TASK STATEMENT » Below is an article on a skin biomarker for graft-versus-host disease. List every organization, program, and journal it names.

University of Michigan researchers have identified the first biomarker of graft-versus-host disease (GvHD) of the skin, opening the door to the possibility of a blood test.
Until now, a skin biopsy has been the only reliable way to determine whether the rash that is common in bone marrow recipients is caused by antibiotics or is instead GVHD of the skin, where the disease appears in about half of cases.
Because a definitive diagnosis is difficult, the decision is often made to prescribe systemic high-dose steroids to suppress GVHD, which further weaken a patient's already compromised immune system.
The researchers, led by James Ferrara, MD, the Ruth Heyn Endowed Professor of Pediatrics and Communicable Diseases and Director of the Bone Marrow Transplant Program, identified a signature protein of GvHD of the skin called elafin.
Dr. Ferrara noted that the hope is to make the test available to clinicians soon.
“This blood test can determine the risk a patient may have for further complications, and thus physicians will be able to adjust therapy to the degree of risk, rather than treating every patient in exactly the same way,” he said. “For example, patients at low risk do not need to have additional medicine to further suppress their immune systems. Or patients with high levels who do not respond rapidly to standard treatment could be treated with additional therapy.”
Another finding in the study, published in Science Translational Medicine, was that bone marrow transplant patients with high levels of elafin were more likely to die of GVHD compared with patients with low levels.
First author of the study was Sophie Paczesny, MD, PhD, Assistant Professor of Pediatric Hematology-Oncology; and the research team also included collaborators from Fred Hutchinson Cancer Research Center.

INPUT DATA »
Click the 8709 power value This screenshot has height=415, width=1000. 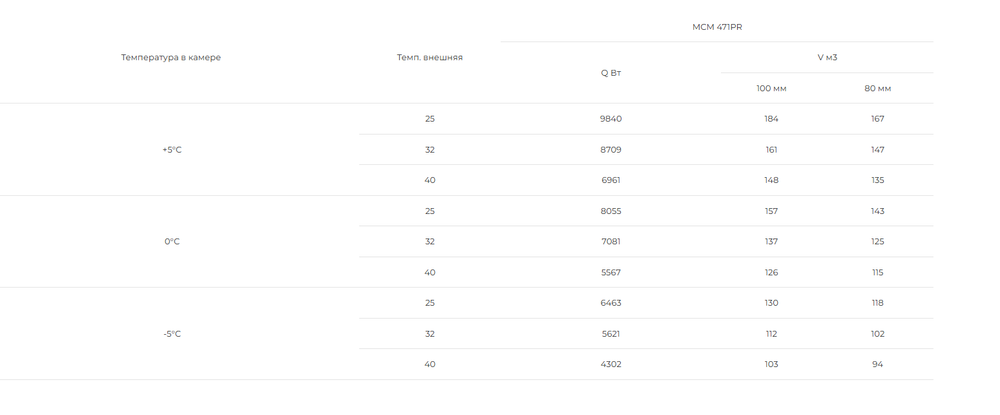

RESPONSE FOR THIS EXERCISE »
- University of Michigan
- Bone Marrow Transplant Program
- Science Translational Medicine
- Fred Hutchinson Cancer Research Center